Faço um pequeno parêntese, para lembrar de uma breve anedota de um antigo colega que trocara de emprego, que saíra de uma concessionária do STFC em região com pouquíssima competição e fora trabalhar em uma concessionária que atuava em região onde havia a espelho (empresa entrante) mais forte naquele momento: “só existe uma coisa pior que usuários, concorrente!”
Fico confortável para explanar o comentário, pois nem a concessionária, nem a espelho existem mais.
Em que pese o reconhecimento da importância da competição, que é a força motriz para o desenvolvimento do mercado, quero chamar atenção para palavra usuário.
O consumidor de telecomunicações nasceu como usuário. Com uma assessoria subordinada diretamente ao presidente da Anatel.
Logo no começo da sua atuação (1998), a Anatel instalou sua central de atendimento telefônico. Naquele momento, voltado para esclarecimento dos direitos dos usuários, pois tudo era muito incipiente.
A conceituação como usuários dos serviços de telecomunicações vis-à-vis consumidor, pode parecer frugal nos dias de hoje, mas foi objeto de intensos e acalorados debates no setor. A empresas de telecomunicações não queriam que fossem caracterizadas relações de consumo.
Cada serviço de telecomunicações tinha seu regulamento próprio e cada regulamento listava os direitos dos usuários.
Em 2013, com o novo regimento interno da Anatel, os usuários são empoderados e ganham uma superintendência para “chamar de sua”. Com a superintendência de relações com os consumidores, finalmente os usuários dos serviços de telecomunicações passam a ser tratados como consumidores e começam a ganhar protagonismo.
Em 2014, a Anatel aprovou o regulamento geral de Direitos do Consumidor de Serviços de Telecomunicações – RGC. Finalmente, os direitos dos consumidores dos diversos serviços são padronizados e agrupados em mesmo regulamento.
O setor de telecomunicações passou a ter seu código de defesa do consumidor. Opa, será? Não! O Código de Defesa do Consumidor é único. Vamos dizer que o RGC apenas traduziu o CDC em linguagem do setor de telecomunicações.
Na sequência, a Anatel cria o Portal do Consumidor , que agrega regulamentação sobre os diretos e canais para reclamações dos consumidores. Na esteira dessas evoluções, a quantidade de reclamações na Anatel é reduzida de quatro para três milhões. Portanto, um milhão de reclamações a menos.
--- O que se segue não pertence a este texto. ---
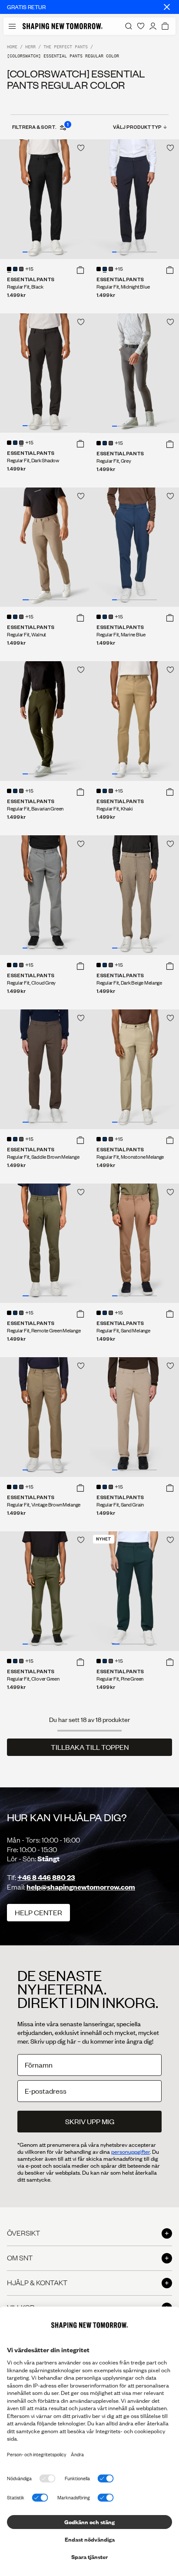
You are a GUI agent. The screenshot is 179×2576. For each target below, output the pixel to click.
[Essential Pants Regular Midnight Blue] (134, 199)
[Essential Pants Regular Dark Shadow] (45, 373)
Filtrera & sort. (40, 127)
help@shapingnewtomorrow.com (81, 1886)
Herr (30, 47)
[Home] (63, 26)
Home (12, 47)
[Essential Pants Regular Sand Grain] (134, 1417)
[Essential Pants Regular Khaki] (134, 721)
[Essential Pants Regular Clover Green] (45, 1591)
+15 (29, 269)
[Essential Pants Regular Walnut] (45, 547)
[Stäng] (167, 7)
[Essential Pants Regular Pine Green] (134, 1591)
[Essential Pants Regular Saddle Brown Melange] (45, 1069)
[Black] (9, 269)
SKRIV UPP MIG (89, 2121)
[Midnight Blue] (15, 269)
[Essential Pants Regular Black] (45, 199)
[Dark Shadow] (21, 269)
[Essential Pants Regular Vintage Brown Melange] (45, 1417)
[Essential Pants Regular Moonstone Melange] (134, 1069)
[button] (80, 270)
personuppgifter (130, 2151)
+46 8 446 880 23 (46, 1877)
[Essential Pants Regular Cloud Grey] (45, 895)
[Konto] (152, 26)
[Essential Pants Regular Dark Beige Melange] (134, 895)
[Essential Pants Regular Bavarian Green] (45, 721)
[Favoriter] (140, 26)
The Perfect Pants (65, 47)
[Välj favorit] (80, 148)
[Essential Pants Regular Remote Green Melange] (45, 1243)
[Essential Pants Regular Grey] (134, 373)
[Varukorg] (165, 26)
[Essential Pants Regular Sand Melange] (134, 1243)
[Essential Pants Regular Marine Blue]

A quantidade de reclamaç1ões pode parecer elevada em termos absolutos, mas quando relativizamos pela base de 315 milhões é até pequena. Ou seja, as reclamações na Anatel giram em torno de cerca de 1% da base de contratos dos serviços de telecomunicações.
Por outro lado, é importante destacar que análise qualitativa das reclamações revela que os problemas são relativamente simples e uma melhora incremental no atendimento das prestadoras pode gerar uma grande melhora na percepção da prestação dos serviços por parte dos consumidores.
Por fim, é importante destacar que o caminho para o desenvolvimento do setor de telecomunicações é colocar o consumidor no centro da regulação. O consumidor é a razão de ser da prestação dos serviços. Cada vez mais é necessário buscar uma regulação que dê transparência e fluidez para as relações de consumo.
No lugar de impor obrigações às prestadoras de serviços de telecomunicações, é preciso que o consumidor consiga comparar de forma simples e inteligível as ofertas, a qualidade e preços ofertados. Sendo possível uma fácil migração para o prestador e serviço que ele consumidor escolher, a facilidade na portabilidade é um grande estímulo a competição. Essa é a fórmula que impulsionará com mais força o desenvolvimento do setor de telecomunicações.